# Exercise aim
Print every record exactly.

# Data extract
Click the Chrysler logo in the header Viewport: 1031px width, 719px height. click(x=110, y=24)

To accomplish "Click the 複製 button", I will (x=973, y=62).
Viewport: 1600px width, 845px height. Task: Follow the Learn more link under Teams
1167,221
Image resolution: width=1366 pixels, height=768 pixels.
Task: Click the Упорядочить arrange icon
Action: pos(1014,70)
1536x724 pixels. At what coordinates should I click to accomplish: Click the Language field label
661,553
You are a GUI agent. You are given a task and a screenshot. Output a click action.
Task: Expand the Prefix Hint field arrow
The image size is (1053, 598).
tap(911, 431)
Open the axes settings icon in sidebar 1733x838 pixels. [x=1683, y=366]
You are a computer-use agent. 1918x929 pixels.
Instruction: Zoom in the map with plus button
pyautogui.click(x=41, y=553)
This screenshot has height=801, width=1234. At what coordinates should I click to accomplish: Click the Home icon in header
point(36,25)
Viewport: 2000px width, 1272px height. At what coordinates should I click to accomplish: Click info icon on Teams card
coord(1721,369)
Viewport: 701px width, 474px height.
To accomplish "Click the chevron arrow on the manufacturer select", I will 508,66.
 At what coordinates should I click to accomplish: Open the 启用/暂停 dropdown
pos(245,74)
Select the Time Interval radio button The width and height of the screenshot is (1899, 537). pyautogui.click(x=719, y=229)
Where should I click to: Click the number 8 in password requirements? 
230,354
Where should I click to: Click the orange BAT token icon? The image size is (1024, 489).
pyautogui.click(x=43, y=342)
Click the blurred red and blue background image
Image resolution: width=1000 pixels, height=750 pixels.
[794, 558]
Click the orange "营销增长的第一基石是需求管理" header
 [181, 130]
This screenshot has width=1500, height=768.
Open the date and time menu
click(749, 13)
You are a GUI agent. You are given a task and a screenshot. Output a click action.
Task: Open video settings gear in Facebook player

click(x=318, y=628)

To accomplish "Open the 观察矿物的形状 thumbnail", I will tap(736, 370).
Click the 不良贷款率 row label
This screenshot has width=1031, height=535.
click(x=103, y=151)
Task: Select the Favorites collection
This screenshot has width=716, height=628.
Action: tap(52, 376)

# Task output
Click the Chrysler logo in the header Viewport: 1031px width, 719px height. click(x=110, y=24)

To accomplish "Click the 複製 button", I will (x=973, y=62).
Viewport: 1600px width, 845px height. Task: Follow the Learn more link under Teams
1167,221
Image resolution: width=1366 pixels, height=768 pixels.
Task: Click the Упорядочить arrange icon
Action: pos(1014,70)
1536x724 pixels. At what coordinates should I click to accomplish: Click the Language field label
661,553
You are a GUI agent. You are given a task and a screenshot. Output a click action.
Task: Expand the Prefix Hint field arrow
The image size is (1053, 598).
tap(911, 431)
Open the axes settings icon in sidebar 1733x838 pixels. [x=1683, y=366]
You are a computer-use agent. 1918x929 pixels.
Instruction: Zoom in the map with plus button
pyautogui.click(x=41, y=553)
This screenshot has height=801, width=1234. At what coordinates should I click to accomplish: Click the Home icon in header
point(36,25)
Viewport: 2000px width, 1272px height. At what coordinates should I click to accomplish: Click info icon on Teams card
coord(1721,369)
Viewport: 701px width, 474px height.
To accomplish "Click the chevron arrow on the manufacturer select", I will 508,66.
 At what coordinates should I click to accomplish: Open the 启用/暂停 dropdown
pos(245,74)
Select the Time Interval radio button The width and height of the screenshot is (1899, 537). pyautogui.click(x=719, y=229)
Where should I click to: Click the number 8 in password requirements? 
230,354
Where should I click to: Click the orange BAT token icon? The image size is (1024, 489).
pyautogui.click(x=43, y=342)
Click the blurred red and blue background image
Image resolution: width=1000 pixels, height=750 pixels.
[794, 558]
Click the orange "营销增长的第一基石是需求管理" header
 [181, 130]
This screenshot has width=1500, height=768.
Open the date and time menu
click(749, 13)
You are a GUI agent. You are given a task and a screenshot. Output a click action.
Task: Open video settings gear in Facebook player

click(x=318, y=628)

To accomplish "Open the 观察矿物的形状 thumbnail", I will tap(736, 370).
Click the 不良贷款率 row label
This screenshot has width=1031, height=535.
click(x=103, y=151)
Task: Select the Favorites collection
This screenshot has width=716, height=628.
Action: tap(52, 376)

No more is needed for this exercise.